Study: Accuracy Issues Plague Paper Records and EHRs
Whenever debates about paper records versus electronic health records (EHRs) erupt, parties on both sides of the issue inevitably cite data accuracy and readability as concerns for both formats. However, a new study finds that both sides have a point. In terms of nursing documentation, a study published in the Journal of Clinical Nursing determined that “both forms of documentation revealed drawbacks in terms of content, process, and structure.”
The study, which assessed and compared the quality of nursing documentation in both electronic and paper records, used a retrospective, descriptive, comparative design. Investigators audited 434 records for both paper-based health records and EHRs from medical and surgical wards. Researchers used the Cat-ch-Ing Audit Instrument—a 17-question auditing tool designed to assess nursing documentation—to review both sets of records.
The researchers concluded that both types of documentation have their drawbacks and benefits.
“EHRs were better than paper-based health records in terms of process and structure.

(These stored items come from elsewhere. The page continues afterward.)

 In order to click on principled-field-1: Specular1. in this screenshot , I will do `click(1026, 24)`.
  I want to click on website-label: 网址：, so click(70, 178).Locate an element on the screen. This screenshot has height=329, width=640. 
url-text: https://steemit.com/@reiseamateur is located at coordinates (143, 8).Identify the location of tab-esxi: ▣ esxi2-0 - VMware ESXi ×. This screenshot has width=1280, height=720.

In terms of quantity and quality content, paper-based records were better than EHRs,” the study states. “The study affirmed the poor quality of nursing documentation and lack of nurses’ knowledge and skills in the nursing process and its application in both paper-based and electronic-based systems.”

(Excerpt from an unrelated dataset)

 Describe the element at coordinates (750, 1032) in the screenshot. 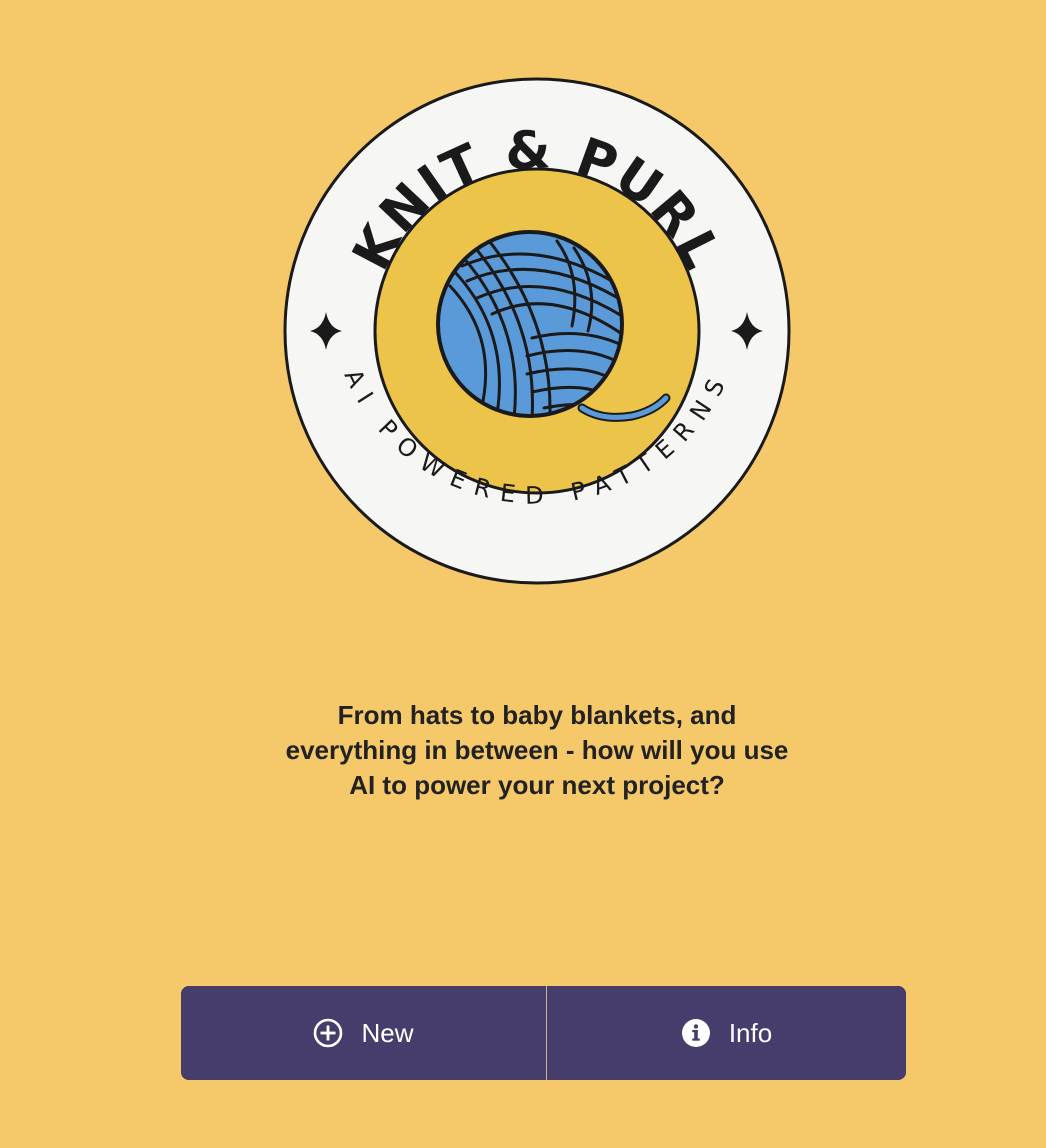

I see `info-button-label: Info` at that location.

Additionally, the study authors recommend that providers should continue to be trained on documentation best practices, and that health policies and actions, “should focus on improving nursing knowledge, competencies, practice in nursing process, enhancing the work environment and nursing workload, as well as strengthening the capacity building of nurses practice to improve the quality of nursing care and patients’ outcomes.”